夏休みの僕は、ここに来る前にコンビニで買った週刊誌をこの店で読んで、読み終わったらこの店に寄付するという行動パターンになっている。
僕が読んだあとは安藤さんが読んで、その後はオヤジか冴子のお父さんが読むんだろうな。
先週は冴子のお父さんが読んでいた。一応、大会社の社長らしいのだが……。
カウベルが鳴った。扉が開いてお客さんが来たようだ。
「いらしゃいませ」
安藤さんの声が固い……どうやら珍しく一見客らしい。
僕は振り向かずに週刊誌を読んでいた。
その客はカウンターの前まで来ると
「ご無沙汰してます。大迫です。

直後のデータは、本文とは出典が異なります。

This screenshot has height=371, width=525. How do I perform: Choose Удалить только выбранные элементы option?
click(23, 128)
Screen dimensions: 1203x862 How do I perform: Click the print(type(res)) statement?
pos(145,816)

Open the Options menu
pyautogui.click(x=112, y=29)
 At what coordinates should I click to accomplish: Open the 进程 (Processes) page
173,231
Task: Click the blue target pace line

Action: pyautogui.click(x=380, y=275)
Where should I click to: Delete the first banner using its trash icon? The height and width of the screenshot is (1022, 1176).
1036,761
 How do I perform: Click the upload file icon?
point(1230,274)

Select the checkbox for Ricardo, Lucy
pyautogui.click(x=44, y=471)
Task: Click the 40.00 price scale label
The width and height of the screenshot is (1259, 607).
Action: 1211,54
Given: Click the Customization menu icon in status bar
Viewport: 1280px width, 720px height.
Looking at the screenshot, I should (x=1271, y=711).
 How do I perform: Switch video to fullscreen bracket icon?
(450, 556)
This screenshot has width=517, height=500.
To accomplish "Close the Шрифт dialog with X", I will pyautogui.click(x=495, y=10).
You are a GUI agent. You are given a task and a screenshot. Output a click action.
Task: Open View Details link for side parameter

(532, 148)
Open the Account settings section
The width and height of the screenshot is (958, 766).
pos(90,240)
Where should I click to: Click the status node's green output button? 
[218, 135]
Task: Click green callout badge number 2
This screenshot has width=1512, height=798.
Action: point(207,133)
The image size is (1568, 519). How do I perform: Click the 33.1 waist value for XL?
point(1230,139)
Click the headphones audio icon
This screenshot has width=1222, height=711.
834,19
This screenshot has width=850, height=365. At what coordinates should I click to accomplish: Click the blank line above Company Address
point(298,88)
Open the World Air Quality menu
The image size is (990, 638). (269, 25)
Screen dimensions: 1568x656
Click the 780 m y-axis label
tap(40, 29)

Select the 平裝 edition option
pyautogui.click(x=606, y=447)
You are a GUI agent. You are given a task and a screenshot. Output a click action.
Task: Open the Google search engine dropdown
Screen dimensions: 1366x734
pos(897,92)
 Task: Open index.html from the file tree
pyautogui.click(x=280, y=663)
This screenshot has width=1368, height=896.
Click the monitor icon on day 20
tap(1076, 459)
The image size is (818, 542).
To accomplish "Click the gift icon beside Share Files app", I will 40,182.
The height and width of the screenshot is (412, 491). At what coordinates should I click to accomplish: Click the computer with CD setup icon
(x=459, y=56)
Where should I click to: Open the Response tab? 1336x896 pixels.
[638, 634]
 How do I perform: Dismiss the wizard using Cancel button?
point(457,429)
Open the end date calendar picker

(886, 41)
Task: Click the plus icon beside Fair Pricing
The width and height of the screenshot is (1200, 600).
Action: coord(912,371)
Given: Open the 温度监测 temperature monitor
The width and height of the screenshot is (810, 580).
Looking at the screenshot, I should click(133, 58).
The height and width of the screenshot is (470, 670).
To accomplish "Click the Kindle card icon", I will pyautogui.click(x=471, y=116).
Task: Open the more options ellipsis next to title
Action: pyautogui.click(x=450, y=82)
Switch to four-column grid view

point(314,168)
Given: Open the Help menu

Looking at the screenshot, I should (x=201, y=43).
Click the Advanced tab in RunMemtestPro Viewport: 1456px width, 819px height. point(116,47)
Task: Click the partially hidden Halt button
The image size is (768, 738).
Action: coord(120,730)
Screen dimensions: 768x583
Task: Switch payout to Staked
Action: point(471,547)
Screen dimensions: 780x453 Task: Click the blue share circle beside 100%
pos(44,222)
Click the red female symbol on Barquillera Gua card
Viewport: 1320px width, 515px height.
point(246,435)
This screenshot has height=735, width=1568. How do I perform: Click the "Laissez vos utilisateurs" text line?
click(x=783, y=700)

この前はうちの嫁がお世話になったみたいで……」
と安藤さんに挨拶をした。
その声で僕も頭を上げて今入ってきた客をちらっと見た。
体格のガッチリとした男の人で上着とネクタイはしていないが、この店には仕事中に寄ったという感じがした。
一瞬「何のこっちゃ?」と言う顔をした安藤さんだったが直ぐに思い出したようで
「ああ、愛ちゃんの旦那の大迫君かぁ?」
と大きな声で応えた。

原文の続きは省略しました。